As described above, according to the present invention, the outer shape restraining container into which a metal material having a center hole is inserted and the die connected below the container are arranged so as to be relatively rotatable in the circumferential direction, and the central axis between the container and the die is A mold for forming a helical gear by arranging a mandrel on a line and sequentially pushing the metal material into the gap between the mandrel, the container, and the die using a punch. Accordingly, an approach part that changes to a helical gear tooth profile and a product shape part of a complete helical gear tooth profile are formed connected to this, and the diameter of the metal material is expanded on the mandrel to set the cross-sectional area necessary for forming the helical gear. In addition to forming the enlarged diameter part on the container side, there is a substantial reduction in the outer diameter in the process where the outer peripheral part of the material is gradually flow-deformed into a helical gear tooth profile by the approach part, facing the approach part of the die. Also, an inner diameter forming part is formed to reduce and deform the inner diameter of the material so that the horizontal cross-sectional area of the material is constant, and a cylindrical part is formed opposite to the product shape part of the die to set the inner diameter of the molded product to a regular dimension. Therefore, it is possible to prevent the occurrence of lead gaps and the occurrence of seizure and galling between the die teeth and the material due to this, and it is also effective in facilitating the industrial mass production of helical gears.

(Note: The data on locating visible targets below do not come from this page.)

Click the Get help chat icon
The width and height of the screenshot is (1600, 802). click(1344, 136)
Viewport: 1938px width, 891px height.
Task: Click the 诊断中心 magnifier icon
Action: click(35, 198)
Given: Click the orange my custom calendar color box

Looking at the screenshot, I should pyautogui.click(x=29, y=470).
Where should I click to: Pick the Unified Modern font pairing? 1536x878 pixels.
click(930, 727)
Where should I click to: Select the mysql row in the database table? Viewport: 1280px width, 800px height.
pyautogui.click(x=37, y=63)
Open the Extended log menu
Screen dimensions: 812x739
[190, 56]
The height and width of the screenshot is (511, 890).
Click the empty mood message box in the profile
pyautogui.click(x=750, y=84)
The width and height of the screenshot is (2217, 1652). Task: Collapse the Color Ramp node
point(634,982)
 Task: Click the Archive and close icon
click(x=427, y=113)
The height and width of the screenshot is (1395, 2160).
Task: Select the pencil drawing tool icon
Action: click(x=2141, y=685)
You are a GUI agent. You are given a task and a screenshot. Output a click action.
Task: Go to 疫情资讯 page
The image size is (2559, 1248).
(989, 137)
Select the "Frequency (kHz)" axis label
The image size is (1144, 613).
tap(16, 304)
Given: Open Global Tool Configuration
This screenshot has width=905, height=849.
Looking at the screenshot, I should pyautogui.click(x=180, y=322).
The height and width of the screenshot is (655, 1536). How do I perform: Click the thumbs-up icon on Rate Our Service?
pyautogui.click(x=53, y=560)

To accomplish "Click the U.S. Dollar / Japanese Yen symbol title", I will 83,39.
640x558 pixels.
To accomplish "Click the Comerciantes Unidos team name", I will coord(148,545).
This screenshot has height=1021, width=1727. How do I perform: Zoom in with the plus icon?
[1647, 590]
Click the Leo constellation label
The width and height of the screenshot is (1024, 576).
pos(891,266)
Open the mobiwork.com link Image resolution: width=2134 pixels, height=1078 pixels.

[Brief explanation of the drawing]

Fig. 1 is a sectional view showing an example of a helical gear plastic processing device according to the present invention, Fig. 2 is an enlarged sectional view of the main parts thereof, and Fig. 3 is an extrusion process of a helical gear by pushing a metal material into a mold. A sectional view showing a state in which
Fig. 4 is an explanatory diagram showing the changing state of the approach portion of the die tooth portion, Fig. 5 is a partially cutaway side view of the molded helical gear, and Figs. 6 A to C are flow diagrams of the material in the embodiment of the present invention. FIG. 3 is an explanatory diagram showing the horizontal cross-sectional area state during the deformation process. 1... Mold, 2... Container, 2a... Insertion hole for material restraint, 3... Die, 31... Cylindrical hole, 3
2...Tooth portion for helical gear tooth formation, 32a...
...Approach section, 32b...Product shape section, 4...
Mandrel, 43... Expanded diameter part, 44... Material inner diameter forming part, 45... Cylindrical part.

Claims (1)

[Claims] 1. A container for external restraint into which a metal material having a center hole is inserted, a die located below this container and arranged so as to be relatively rotatable in the circumferential direction, and arranged on the center axis of the container and the die. A punch is provided for sequentially pushing the metal material into the gap between the mandrel, the container, and the die. An approach part to be formed and a product shape part of a helical gear tooth profile connected thereto are formed, and an enlarged diameter part is formed on the container side of the mandrel to enlarge the diameter of the metal material and set the cross-sectional area necessary for forming the helical gear. At the same time, the horizontal cross-sectional area of the material remains constant even if there is a substantial reduction in the outer diameter during the process in which the outer periphery of the material faces the approach portion of the die and is gradually transformed into a helical gear tooth shape by the approach portion. The plasticity of the helical gear is characterized in that an inner diameter part is formed to reduce and deform the inner diameter of the material, and a cylindrical part is formed opposite to the product shape part of the die to set the inner diameter of the molded product to a regular dimension. Processing equipment.